Ces différents temps ne sont pas successifs : ils s’entrecroisent parce qu’ils sont constitutifs de la vie spirituelle. La Tradition les appelle ‘mystères’ de la vie de Jésus, qu’on ne cesse de méditer et d’approfondir, qui s’éclairent mutuellement. Certains sont à vivre dans la Foi, comme le premier, le temps de la soumission, qui suppose une confiance mutuelle, avec deux critères : le respect et la discrétion, et c’est pourquoi nous parlons de la vie cachée de Jésus, et un objectif : la croissance. Obéir pour grandir. D’autres sont à vivre dans l’Espérance, comme le dernier, le temps de la moisson qui est aussi celui du Jugement. Tous sont à vivre dans la Charité, qui est le cœur de Jésus et de la mission, en laquelle se résume, dit l’Ecriture, toute la Révélation. Dieu est Charité.

Voyez comment la mission est au centre de la vie du Christ et de la vie dans l’Esprit, encadrée par ces deux réalités douloureuses de la séparation et de la passion, de toutes ces séparations à vivre, et de tant d’agressions, négations ou persécutions.

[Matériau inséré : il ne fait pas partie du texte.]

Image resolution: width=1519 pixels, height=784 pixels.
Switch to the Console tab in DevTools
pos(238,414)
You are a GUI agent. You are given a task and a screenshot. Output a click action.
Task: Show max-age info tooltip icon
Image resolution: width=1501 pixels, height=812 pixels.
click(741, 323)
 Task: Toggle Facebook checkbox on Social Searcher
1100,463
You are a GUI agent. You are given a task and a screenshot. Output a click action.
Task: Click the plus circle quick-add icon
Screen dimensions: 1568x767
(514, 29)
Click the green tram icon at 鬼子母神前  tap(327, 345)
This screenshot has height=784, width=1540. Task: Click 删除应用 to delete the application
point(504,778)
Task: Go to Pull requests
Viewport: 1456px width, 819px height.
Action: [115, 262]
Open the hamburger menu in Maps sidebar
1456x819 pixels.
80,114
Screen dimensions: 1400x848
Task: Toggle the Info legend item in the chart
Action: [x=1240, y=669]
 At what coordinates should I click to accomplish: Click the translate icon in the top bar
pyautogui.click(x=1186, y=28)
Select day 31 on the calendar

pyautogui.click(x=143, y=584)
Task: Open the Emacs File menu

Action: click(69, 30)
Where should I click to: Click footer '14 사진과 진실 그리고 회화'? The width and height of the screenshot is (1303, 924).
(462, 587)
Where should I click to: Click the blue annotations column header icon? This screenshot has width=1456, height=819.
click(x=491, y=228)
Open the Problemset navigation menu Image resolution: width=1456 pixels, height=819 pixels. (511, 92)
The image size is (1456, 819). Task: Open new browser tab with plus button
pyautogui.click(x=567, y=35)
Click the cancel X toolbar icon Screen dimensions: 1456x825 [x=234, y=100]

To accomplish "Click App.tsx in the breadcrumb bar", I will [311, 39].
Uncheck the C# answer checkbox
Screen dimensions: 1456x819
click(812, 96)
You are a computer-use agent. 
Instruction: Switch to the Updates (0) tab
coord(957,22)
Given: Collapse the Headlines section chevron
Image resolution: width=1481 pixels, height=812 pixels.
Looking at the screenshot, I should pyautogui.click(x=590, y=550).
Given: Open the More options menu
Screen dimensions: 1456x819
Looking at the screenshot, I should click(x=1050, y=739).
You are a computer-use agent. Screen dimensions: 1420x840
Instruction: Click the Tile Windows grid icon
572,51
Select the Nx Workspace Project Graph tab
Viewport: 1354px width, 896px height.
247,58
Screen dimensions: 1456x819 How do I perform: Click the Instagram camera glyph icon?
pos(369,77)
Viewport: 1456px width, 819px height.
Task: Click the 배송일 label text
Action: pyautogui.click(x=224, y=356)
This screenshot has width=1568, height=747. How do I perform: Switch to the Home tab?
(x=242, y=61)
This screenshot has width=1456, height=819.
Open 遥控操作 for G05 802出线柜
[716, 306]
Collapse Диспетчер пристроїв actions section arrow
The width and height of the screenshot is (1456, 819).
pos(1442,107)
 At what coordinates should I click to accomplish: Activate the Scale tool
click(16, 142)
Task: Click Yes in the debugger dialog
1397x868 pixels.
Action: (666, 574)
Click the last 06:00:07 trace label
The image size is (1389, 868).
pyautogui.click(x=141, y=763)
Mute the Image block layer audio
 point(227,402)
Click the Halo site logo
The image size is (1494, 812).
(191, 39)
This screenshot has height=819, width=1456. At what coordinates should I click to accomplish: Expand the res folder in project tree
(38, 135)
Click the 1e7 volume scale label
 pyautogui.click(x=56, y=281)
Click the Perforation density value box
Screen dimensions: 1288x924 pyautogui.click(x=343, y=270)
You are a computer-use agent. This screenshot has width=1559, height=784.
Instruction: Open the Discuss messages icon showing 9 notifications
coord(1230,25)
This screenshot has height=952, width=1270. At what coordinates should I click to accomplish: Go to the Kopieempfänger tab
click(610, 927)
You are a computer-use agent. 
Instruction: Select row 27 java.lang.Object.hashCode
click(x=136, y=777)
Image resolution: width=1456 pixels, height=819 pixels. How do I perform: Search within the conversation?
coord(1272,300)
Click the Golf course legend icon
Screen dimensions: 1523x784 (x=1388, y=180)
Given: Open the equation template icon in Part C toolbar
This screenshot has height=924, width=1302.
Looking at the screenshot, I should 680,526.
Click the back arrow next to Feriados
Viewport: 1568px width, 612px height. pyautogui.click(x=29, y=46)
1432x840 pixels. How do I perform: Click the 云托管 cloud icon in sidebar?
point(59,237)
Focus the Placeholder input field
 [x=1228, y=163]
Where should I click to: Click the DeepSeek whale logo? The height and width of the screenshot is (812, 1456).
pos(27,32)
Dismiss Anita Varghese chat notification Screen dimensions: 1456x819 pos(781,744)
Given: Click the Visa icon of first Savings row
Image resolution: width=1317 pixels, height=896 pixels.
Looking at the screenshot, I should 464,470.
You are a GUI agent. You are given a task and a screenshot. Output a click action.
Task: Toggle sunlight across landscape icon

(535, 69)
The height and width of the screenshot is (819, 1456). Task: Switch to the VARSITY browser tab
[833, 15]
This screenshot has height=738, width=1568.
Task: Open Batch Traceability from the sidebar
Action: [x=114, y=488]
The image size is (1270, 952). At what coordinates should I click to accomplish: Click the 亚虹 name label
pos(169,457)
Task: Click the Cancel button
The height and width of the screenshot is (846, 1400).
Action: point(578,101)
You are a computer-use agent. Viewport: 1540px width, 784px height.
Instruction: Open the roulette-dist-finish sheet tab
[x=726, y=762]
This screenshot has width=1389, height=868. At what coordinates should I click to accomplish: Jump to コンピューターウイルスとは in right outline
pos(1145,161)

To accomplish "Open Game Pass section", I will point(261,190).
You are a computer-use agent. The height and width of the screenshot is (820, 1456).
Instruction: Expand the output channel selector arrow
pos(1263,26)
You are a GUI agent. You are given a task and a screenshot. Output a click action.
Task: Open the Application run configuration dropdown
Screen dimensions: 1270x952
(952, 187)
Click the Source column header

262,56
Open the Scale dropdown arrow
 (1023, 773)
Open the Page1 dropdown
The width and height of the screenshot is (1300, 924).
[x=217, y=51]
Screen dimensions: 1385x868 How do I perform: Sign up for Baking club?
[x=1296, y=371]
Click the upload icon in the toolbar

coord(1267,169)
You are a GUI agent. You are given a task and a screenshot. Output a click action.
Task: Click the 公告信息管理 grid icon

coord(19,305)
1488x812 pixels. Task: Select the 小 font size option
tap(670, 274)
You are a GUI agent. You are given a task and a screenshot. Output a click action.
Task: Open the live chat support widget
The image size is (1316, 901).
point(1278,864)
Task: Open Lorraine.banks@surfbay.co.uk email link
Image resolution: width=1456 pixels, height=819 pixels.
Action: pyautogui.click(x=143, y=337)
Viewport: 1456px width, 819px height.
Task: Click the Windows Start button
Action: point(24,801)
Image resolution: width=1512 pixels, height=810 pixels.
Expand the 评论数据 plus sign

C’est l’erreur de Pilate, qui ne cesse de se reproduire depuis à travers les siècles, d’interroger le Christ sur sa fonction : « Es-tu le roi des Juifs ? ». C’est ce que l’être humain souhaite paresseusement : s’enfermer et enfermer les autres dans une fonction, dont il suffit alors d’évaluer l’utilité. En répondant qu’il est venu dans le monde pour rendre témoignage à la vérité, le Christ nous invite à nous placer sur un autre plan, de la relation, avec ce que cela suppose d’écoute et de dialogue. « Pourquoi vouloir être quelque chose quand on peut être quelqu’un ? » disait Flaubert. Vivre dans l’Esprit consiste à passer de la fonction à la relation, à entrer dans une relation personnelle, intime avec le Seigneur : Quiconque appartient à la vérité, dit Jésus, écoute ma voix (Jn 18, 37).
Vous savez la réaction de Pilate : « C’est quoi la vérité ? » (Jn 18, 38). Il n’était pas loin ; il aurait suffi, au lieu qu’il dise : ‘C’est quoi ?’, qu’il demande : ‘C’est qui ?’

Reprenez ces cinq temps de la vie de Jésus pour avoir une vue d’ensemble de l’évangile : sa soumission familiale et sociale, la séparation pour la mission, la passion pour la moisson. Voyez comment ils s’équilibrent dans votre vie, comment nous acceptons, pour le Christ, bien des épreuves en constatant déjà à quel point la vie dans l’Esprit porte du fruit. Dans la prochaine traduction du Missel de la Messe, on aura le choix entre plusieurs formules d’envoi pour signifier l’envoi en mission de la messe (‘Ite missa est’), en particulier, plutôt que d’aller dans la paix du Christ : « Allez en paix en glorifiant le Seigneur par votre vie ». Le Royaume est là quand nous glorifions Dieu par notre vie.